The end goal is stable housing. Encampments are a result of a national housing and affordability crisis. As we push for a real solution — an increase in housing supply and related supports — the encampment evictions must stop. We need to make encampments unnecessary.

We can make encampments unnecessary with a trauma-informed, person-centred approach that builds trusting relationships between service providers and clients. Not all individuals have the same needs, and we need to offer people a range of options: hotel spaces, rent supplements, case managers, peer-support workers, and other social and health supports.

When offering people spaces, we must recognize that people are part of existing communities and that these connections are vital to their well-being. Allowing people to move in groups to the same locations can help people combat social isolation, stay housed, and support their mental health.
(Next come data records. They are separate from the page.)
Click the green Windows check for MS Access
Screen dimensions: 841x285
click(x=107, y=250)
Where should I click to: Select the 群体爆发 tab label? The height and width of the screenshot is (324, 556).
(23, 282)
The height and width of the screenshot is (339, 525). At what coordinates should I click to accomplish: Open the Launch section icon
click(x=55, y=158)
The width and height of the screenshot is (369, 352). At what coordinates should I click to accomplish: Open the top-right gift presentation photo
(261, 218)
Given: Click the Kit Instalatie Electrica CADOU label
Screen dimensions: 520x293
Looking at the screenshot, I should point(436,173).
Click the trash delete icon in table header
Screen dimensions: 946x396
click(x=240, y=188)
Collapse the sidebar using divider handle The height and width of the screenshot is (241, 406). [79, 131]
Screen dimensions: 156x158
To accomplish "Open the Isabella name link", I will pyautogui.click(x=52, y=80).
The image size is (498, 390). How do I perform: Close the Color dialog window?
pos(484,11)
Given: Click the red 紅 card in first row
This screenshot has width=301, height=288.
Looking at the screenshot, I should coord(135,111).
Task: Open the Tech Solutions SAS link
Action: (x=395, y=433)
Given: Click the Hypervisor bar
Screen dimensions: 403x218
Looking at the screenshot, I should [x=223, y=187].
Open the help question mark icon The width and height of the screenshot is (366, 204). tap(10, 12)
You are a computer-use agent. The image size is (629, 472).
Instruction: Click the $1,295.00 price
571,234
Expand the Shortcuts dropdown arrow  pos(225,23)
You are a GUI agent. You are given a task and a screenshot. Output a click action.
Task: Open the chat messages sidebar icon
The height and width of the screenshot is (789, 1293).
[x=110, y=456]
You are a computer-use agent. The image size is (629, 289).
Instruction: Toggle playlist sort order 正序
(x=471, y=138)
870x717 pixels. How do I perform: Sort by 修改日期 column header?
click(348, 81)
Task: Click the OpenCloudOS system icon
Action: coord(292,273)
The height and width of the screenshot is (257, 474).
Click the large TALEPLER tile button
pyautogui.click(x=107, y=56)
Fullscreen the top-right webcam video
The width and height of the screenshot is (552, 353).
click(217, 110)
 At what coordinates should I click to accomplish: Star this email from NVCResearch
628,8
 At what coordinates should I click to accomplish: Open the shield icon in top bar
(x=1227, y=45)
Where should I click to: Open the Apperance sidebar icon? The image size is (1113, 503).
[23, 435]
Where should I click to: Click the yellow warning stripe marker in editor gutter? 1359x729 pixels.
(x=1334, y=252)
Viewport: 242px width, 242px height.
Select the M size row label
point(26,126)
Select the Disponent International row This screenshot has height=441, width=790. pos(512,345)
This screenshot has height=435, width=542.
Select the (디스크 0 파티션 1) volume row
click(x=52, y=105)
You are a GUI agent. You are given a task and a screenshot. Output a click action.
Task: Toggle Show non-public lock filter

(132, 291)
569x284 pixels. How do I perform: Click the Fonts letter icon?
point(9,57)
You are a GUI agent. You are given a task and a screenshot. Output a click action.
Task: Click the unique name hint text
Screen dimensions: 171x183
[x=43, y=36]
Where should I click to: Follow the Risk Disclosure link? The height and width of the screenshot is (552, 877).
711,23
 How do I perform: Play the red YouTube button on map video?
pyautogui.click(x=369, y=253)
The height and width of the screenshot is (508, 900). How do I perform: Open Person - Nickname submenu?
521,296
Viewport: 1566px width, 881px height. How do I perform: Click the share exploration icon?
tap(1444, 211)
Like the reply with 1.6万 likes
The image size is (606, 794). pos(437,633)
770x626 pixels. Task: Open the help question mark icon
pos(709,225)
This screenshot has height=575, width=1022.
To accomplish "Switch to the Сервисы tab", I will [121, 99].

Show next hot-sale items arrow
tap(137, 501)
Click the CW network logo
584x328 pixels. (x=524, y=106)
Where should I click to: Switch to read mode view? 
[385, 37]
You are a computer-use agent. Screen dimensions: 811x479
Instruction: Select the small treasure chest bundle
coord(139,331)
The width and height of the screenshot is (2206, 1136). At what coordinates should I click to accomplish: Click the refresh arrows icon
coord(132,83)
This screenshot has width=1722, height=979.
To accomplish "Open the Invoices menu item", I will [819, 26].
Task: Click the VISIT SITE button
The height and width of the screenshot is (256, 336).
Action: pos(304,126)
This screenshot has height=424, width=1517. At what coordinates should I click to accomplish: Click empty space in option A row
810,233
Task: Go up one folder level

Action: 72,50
Some incredible work has already been done. In September of last year, the federal government announced a goal to end chronic homelessness. During the pandemic, federal, provincial, and municipal governments mobilized resources, developed solutions, and coordinated efforts in unprecedented ways — including in encampments — and bolstered investments in affordable-housing development.

Agenda segment, June 25, 2021: Clearing homeless encampments

Cities such as Victoria have committed to full-scale transformation of the homeless-serving system, rooted in a right to housing and human-rights approach.

Our hope is that the unprecedented efforts from governments and community groups are just the beginning of a more humane, consistent, and evidence-based approach to addressing chronic homelessness in Canada. There is momentum now, and the newly elected federal government has an opportunity and responsibility to move people off the streets and into safe, permanent homes.